Zika Virus: Symptoms, Infection, and Prevention
By Ashford University Staff
The ongoing spread of the Zika virus is casting a pall over the busy summer travel season. The Centers for Disease Control and Prevention has issued travel notices for dozens of countries in the Caribbean, Pacific Islands, Central and South America, and the organization is keeping tally of hundreds of cases as the virus spreads. As part of Ashford University’s Promoting Awareness and Wellness in Students initiative, Forward Thinking reached out to Erica Din, a Family Nurse Practitioner with Cigna, to provide students with facts about the virus, its methods of transmission, and prevention strategies. Din has a background in Public Health, and she was trained as an infectious disease epidemiologist at the CDC.
FT: What are the symptoms of Zika?
Erica Din: Fever, rash, joint pain, and conjunctivitis (red eyes), but many people don’t have any symptoms. The illness is usually mild, lasting for several days to a week after being bitten by an infected mosquito. People usually don’t get sick enough to go to the hospital, and they very rarely die of Zika. However, Zika virus infection during pregnancy can cause a serious birth defect called microcephaly. Microcephaly is a condition where a baby’s head is much smaller than expected. It can be associated with developmental delay and seizures, among other long-term problems.
FT: How is the virus spread?
Erica Din: The Zika virus can be spread multiple ways, including through the bite of an infected mosquito, from a pregnant woman to her fetus, through sexual contact, and through blood transfusion. It is diagnosed based on a person’s recent travel history, symptoms, and urine and/or blood test results. There is no specific medicine or vaccine for the Zika virus. The treatment is what we call ‘supportive,’ which includes rest, drinking fluids to prevent dehydration, and taking acetaminophen to reduce any fever and pain.
FT: How can a person prevent infection?
Erica Din: There is currently no vaccine that protects against the Zika virus infection. Since the Zika virus is primarily spread through the bite of mosquitos of the Aedes species, it is important to take measures to protect yourself from mosquito bites. Use mosquito repellent and/or wear protective clothing when outdoors. If you have plans to travel to Cape Verde, Mexico, the Caribbean, Central America, the Pacific Islands, or South America, speak with your health care provider about specific guidelines and recommendations to protect yourself.

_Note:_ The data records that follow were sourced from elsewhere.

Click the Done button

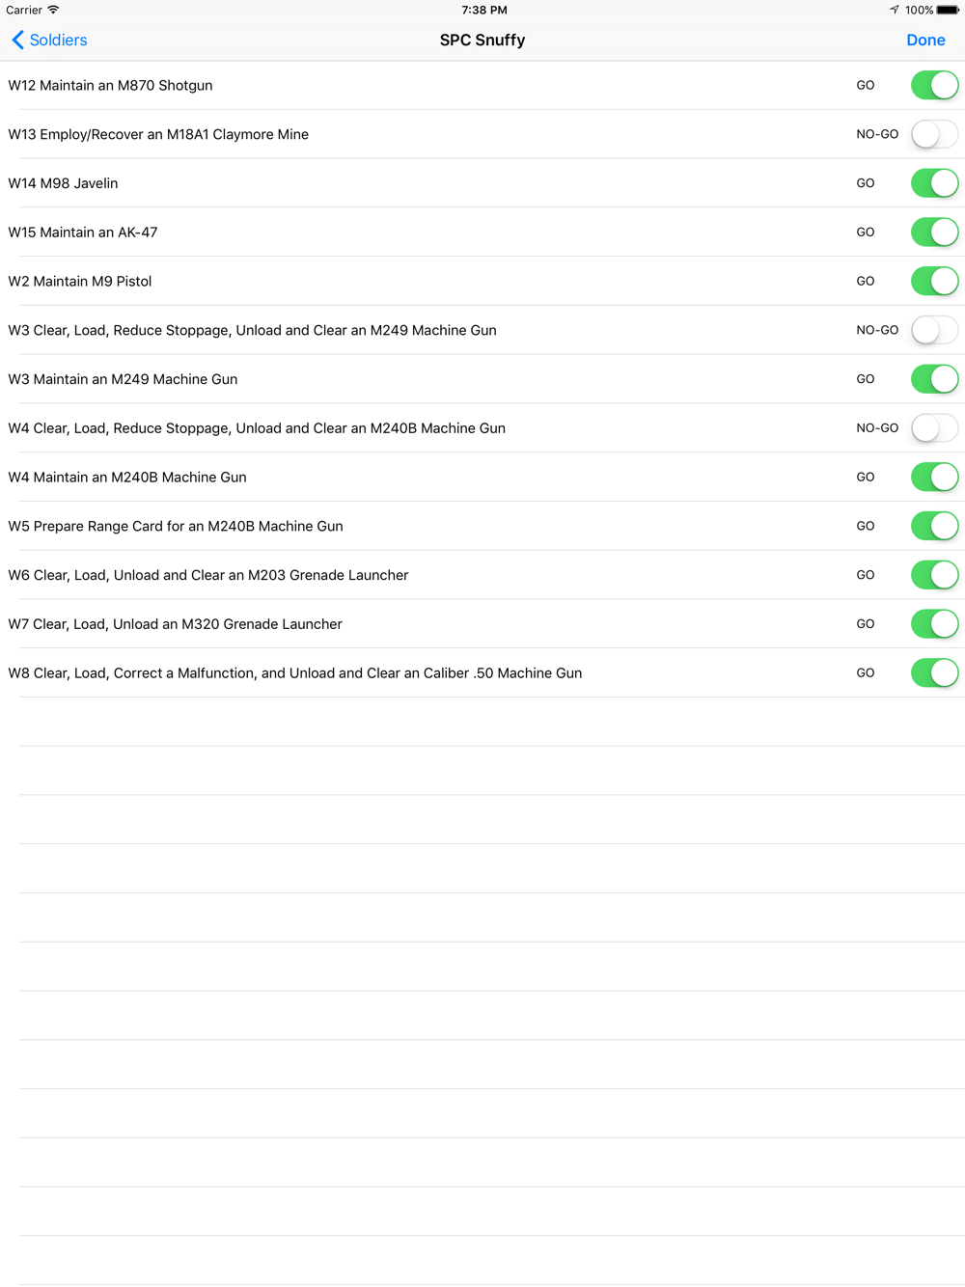pyautogui.click(x=925, y=41)
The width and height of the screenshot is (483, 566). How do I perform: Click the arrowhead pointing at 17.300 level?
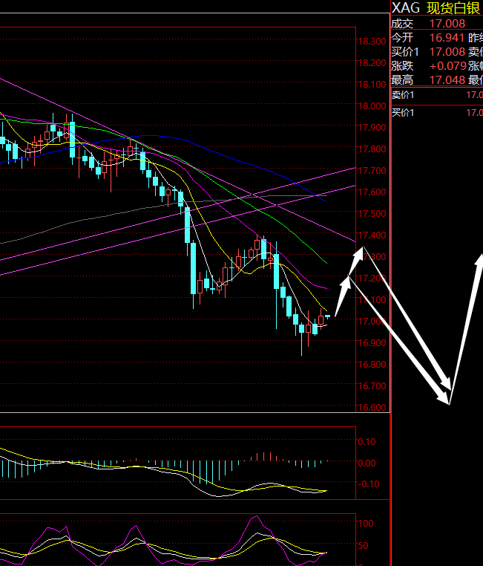359,251

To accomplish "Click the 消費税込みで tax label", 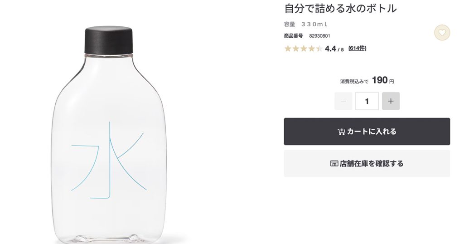I will click(354, 82).
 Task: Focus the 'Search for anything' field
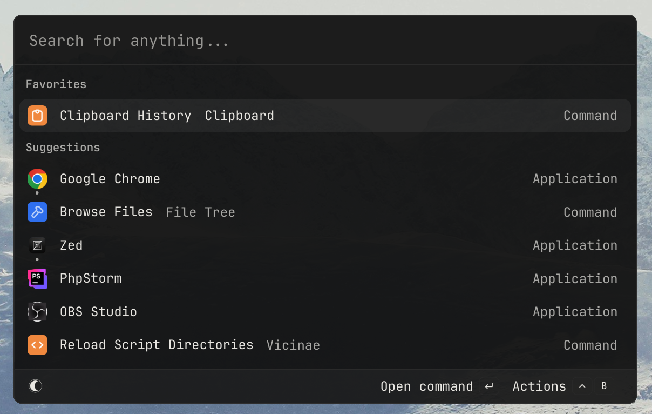point(324,41)
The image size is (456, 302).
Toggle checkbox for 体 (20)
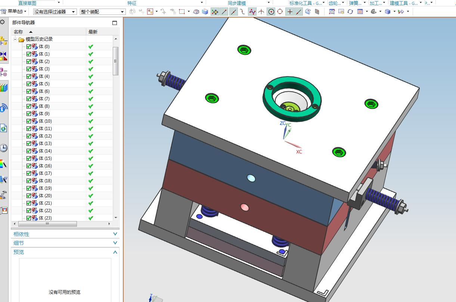tap(29, 196)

Currently, pregnant women are advised not to travel to areas with active Zika virus transmission and to consistently and correctly use condoms during sexual intercourse or to abstain from sex for the duration of the pregnancy with male partners who reside in or have traveled to areas with active Zika virus transmission. Pregnant women who live in or must travel to one of these areas should talk to their health care provider and strictly follow steps to prevent Zika virus infection from mosquito bites.
Travelers returning to the United States from an area in which Zika has been reported should take steps to prevent mosquito bites for three weeks, even if they don’t feel sick. This precaution is important so that a mosquito does not bite an infected person and spread the virus to a new region.
Further information and the CDC’s Zika response plan can be found on the agency’s website.